The smoked turkey and Swiss cheese panino had a twist of Dijon and was grilled until it was golden and moist. The tuna salad pita sandwich overflowed with tuna and local greens. Though the pita was a little stale, the flavor of everything else quickly overwhelmed any frustrated taste buds. The "localvore" approach truly added to the flavor of every dish. The fresh tomatoes made an ordinary Greek salad pita unforgettable. The savory homemade potato chips, somewhat reminiscent of Kettle chips, were mouthwatering.
The soda fizzes may have been the best part of the entire meal. Even if you are health conscious and do not drink soda, you must try Eat Good Food's fruit-flavored delights. They range in flavor from raspberry-lime to orange-cream fizz, but the true winner is peach-cranberry, with a sweet-then-tangy twist in every sip.
Unfortunately, Eat Good Food, or just our waitress, has yet to figure out a way to serve dessert to the table. The dessert menu does not exist - you must go to the front counter in order to choose and pay. Annoying as the dessert ordering may be, the Heaven on Earth bars are actually little slivers of heaven on earth.

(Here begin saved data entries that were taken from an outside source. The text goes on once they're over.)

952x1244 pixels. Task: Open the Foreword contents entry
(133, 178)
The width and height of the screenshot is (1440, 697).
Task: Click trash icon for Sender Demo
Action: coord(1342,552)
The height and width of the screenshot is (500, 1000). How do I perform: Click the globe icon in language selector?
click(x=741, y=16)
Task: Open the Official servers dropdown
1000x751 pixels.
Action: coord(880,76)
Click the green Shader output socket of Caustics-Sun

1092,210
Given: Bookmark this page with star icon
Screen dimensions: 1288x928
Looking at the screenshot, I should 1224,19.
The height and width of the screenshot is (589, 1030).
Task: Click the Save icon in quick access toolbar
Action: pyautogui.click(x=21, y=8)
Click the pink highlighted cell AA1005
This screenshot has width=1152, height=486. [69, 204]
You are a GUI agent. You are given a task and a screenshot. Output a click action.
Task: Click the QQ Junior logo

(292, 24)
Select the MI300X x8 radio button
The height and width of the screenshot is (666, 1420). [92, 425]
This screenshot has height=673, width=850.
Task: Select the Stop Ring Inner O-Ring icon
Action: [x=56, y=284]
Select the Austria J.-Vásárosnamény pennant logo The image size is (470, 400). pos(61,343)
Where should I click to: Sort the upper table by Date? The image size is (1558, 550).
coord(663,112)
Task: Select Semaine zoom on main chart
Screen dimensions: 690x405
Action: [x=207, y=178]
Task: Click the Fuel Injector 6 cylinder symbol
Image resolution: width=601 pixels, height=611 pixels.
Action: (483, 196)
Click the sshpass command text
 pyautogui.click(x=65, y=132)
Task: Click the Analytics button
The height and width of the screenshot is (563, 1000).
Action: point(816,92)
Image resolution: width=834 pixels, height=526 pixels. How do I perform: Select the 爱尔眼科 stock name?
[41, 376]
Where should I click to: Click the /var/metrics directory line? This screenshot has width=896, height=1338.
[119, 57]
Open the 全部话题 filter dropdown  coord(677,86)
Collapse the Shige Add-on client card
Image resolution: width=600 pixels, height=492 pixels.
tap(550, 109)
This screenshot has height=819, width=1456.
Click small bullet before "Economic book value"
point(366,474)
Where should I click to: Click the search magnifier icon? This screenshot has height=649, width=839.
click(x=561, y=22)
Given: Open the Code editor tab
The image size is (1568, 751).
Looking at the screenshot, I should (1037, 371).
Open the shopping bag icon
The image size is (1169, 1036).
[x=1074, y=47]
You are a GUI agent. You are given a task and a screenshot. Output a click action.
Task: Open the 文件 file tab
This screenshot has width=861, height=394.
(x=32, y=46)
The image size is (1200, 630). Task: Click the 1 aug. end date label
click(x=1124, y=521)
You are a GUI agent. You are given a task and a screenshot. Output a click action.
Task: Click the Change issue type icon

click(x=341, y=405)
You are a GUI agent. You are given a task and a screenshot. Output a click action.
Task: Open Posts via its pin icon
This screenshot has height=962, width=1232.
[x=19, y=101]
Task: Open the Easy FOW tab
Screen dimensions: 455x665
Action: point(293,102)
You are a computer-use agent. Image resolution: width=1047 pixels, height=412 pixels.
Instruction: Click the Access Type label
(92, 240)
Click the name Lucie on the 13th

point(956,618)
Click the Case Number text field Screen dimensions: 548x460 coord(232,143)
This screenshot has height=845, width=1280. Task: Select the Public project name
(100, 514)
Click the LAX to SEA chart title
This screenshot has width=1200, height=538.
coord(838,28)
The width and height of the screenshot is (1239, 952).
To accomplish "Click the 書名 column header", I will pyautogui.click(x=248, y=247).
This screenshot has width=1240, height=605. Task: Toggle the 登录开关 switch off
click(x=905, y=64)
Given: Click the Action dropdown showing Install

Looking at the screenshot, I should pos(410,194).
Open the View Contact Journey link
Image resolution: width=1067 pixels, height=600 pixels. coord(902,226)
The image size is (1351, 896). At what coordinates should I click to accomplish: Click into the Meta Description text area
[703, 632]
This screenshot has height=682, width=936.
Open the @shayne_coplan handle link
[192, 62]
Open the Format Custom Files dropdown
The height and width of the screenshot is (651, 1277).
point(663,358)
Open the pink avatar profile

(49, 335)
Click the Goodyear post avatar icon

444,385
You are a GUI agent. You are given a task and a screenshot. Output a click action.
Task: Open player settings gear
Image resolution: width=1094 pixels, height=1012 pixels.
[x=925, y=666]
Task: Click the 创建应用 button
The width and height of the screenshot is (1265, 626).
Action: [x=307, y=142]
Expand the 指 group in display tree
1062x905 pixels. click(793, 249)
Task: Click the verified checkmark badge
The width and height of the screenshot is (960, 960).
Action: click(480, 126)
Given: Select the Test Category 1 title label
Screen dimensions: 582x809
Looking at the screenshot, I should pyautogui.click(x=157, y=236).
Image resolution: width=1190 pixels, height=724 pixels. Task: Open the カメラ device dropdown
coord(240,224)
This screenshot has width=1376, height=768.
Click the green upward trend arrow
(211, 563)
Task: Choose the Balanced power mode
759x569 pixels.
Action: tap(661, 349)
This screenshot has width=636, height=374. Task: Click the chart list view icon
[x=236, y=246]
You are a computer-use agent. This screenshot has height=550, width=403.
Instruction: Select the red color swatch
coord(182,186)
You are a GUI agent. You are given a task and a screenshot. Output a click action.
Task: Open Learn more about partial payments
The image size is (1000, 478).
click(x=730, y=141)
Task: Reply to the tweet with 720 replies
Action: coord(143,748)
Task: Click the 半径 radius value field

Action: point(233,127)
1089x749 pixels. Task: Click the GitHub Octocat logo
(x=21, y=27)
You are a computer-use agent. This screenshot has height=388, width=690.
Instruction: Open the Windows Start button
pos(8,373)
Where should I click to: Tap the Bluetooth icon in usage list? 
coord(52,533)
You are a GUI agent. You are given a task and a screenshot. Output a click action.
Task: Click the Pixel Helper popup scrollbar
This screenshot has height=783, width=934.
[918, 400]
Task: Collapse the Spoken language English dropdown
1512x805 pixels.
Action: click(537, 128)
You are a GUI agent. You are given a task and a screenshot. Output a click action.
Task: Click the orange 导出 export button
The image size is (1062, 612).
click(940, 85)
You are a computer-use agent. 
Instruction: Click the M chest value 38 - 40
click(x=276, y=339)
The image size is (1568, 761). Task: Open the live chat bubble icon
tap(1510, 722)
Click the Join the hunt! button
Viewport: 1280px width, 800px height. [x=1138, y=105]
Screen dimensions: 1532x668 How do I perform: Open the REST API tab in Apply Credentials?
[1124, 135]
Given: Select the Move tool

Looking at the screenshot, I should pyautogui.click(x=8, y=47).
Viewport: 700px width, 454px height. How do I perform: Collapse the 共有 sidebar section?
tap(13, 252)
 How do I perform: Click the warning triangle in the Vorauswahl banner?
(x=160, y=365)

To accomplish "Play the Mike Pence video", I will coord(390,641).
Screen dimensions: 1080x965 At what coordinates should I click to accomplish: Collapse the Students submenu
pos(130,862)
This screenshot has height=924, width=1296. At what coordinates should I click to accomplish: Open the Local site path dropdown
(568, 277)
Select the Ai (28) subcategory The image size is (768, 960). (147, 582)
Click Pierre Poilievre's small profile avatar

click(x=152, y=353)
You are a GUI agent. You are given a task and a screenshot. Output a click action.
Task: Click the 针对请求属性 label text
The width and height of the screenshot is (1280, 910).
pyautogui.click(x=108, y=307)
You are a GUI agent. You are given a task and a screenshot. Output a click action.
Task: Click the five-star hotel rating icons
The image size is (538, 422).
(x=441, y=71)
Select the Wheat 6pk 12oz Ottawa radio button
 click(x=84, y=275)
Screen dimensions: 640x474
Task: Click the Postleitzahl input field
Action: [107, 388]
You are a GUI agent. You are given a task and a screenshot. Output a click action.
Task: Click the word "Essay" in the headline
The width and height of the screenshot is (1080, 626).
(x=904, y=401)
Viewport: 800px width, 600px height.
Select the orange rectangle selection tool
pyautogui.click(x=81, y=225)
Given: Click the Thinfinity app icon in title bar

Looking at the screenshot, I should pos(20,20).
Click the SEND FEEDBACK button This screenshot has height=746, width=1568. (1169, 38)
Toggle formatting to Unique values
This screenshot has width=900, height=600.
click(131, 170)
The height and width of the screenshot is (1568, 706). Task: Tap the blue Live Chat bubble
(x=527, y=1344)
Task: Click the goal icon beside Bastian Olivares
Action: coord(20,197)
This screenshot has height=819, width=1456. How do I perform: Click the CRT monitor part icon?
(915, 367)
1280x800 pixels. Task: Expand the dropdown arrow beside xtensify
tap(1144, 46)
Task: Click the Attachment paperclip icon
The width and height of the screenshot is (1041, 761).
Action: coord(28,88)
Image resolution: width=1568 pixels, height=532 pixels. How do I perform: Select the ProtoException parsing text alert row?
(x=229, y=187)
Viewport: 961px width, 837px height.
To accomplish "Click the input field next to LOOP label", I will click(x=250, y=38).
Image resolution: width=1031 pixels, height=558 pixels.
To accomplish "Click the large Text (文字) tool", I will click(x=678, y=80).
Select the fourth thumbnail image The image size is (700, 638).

The price for all this delicious food exceeds most college students' everyday budgets. On average, a panino is about seven dollars. The chips, the substitute for free bread, cost four dollars, and the dreamy drinks cost one dollar and seventy-five cents. These prices fall in line with the restaurant's trendy atmosphere, but not with the atmosphere of a college town. That said, a splurge on delicious food is acceptable every once in a while, and there is nowhere better in town to eat good food for lunch.